Laura arrived first. "Mother!" she remonstrated, "It is lovely to see you of course but I was just at a crucial point in my research!"
The Czarina gave her a pointed look, such as mothers throughout time have used to prod children into self-examination and apology.
"It's very important research," Laura said crossly, but her shoulders dropped. "It is lovely to see you again, Mother. I read your letters and it sounds as if you had a wonderful time."

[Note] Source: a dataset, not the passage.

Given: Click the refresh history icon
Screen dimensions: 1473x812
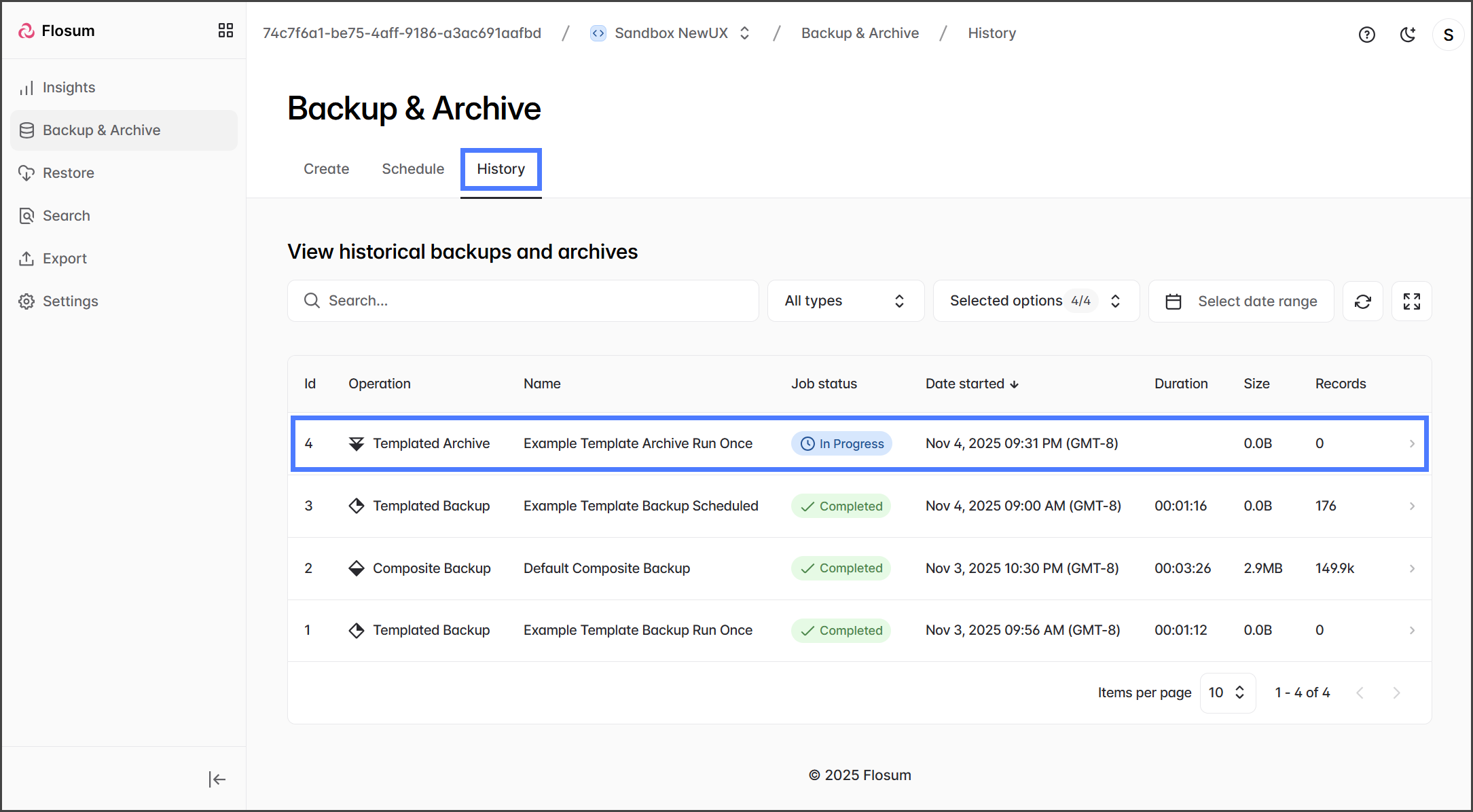Looking at the screenshot, I should pyautogui.click(x=1362, y=301).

"I am sure that your research is very important," the Czarina said sternly, "However I fail to see how allowing your roads and fields to fall into disrepair could possibly aid in it."
"Well I have sent a few people off on research missions," Laura allowed. "And of course anyone capable of operating a pipette is needed in my labs."
The Czarina drew breath to give her opinion, but just then the runner who had been sent to fetch Prince Robbie was announced at the door.
"Ma'am, Your Highness, Your Excellency," he babbled.
"Ma'am will do." the Czarina cut him off. "Where is my son?"
The runner seemed struck dumb, but Princess Laura shifted uneasily in her place.
"Laura?" the Czarina prodded.
"He's staying in a hermitage on an island somewhere, I think," Laura muttered. "At least I think that's what they said. After Valerie died..."
"Mmm yes, about three years ago. And then of course Lynne married that prince from ... oh, I don't know - somewhere up north - and went there to live. And Mark took service with the Czar of Austral in the far south."
"Mark left too!"
"Mmm. So Robbie finished the contents of his wine-cellar and just... left," Laura said.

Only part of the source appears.